Material provided section start

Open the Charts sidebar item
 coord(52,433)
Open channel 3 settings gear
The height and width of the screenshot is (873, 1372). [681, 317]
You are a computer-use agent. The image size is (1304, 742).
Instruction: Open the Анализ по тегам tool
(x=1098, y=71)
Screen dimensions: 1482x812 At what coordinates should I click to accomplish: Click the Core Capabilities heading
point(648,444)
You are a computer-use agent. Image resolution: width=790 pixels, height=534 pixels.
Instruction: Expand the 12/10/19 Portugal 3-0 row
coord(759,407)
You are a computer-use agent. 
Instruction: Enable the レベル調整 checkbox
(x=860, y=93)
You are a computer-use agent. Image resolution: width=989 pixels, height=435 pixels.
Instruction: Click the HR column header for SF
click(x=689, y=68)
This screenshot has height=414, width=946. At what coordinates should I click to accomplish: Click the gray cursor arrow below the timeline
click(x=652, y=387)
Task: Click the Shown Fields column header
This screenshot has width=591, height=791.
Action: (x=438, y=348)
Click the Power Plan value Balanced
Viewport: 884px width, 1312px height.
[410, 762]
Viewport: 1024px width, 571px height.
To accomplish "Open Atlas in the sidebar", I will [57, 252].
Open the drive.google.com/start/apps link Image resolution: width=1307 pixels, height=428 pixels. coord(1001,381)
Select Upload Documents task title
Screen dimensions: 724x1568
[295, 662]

Material provided section end

Task instructions: The records above are to be restated word for word.

Exercise result:
Open the Charts sidebar item
 coord(52,433)
Open channel 3 settings gear
The height and width of the screenshot is (873, 1372). [681, 317]
You are a computer-use agent. The image size is (1304, 742).
Instruction: Open the Анализ по тегам tool
(x=1098, y=71)
Screen dimensions: 1482x812 At what coordinates should I click to accomplish: Click the Core Capabilities heading
point(648,444)
You are a computer-use agent. Image resolution: width=790 pixels, height=534 pixels.
Instruction: Expand the 12/10/19 Portugal 3-0 row
coord(759,407)
You are a computer-use agent. 
Instruction: Enable the レベル調整 checkbox
(x=860, y=93)
You are a computer-use agent. Image resolution: width=989 pixels, height=435 pixels.
Instruction: Click the HR column header for SF
click(x=689, y=68)
This screenshot has height=414, width=946. At what coordinates should I click to accomplish: Click the gray cursor arrow below the timeline
click(x=652, y=387)
Task: Click the Shown Fields column header
This screenshot has width=591, height=791.
Action: (x=438, y=348)
Click the Power Plan value Balanced
Viewport: 884px width, 1312px height.
[410, 762]
Viewport: 1024px width, 571px height.
To accomplish "Open Atlas in the sidebar", I will [57, 252].
Open the drive.google.com/start/apps link Image resolution: width=1307 pixels, height=428 pixels. coord(1001,381)
Select Upload Documents task title
Screen dimensions: 724x1568
[295, 662]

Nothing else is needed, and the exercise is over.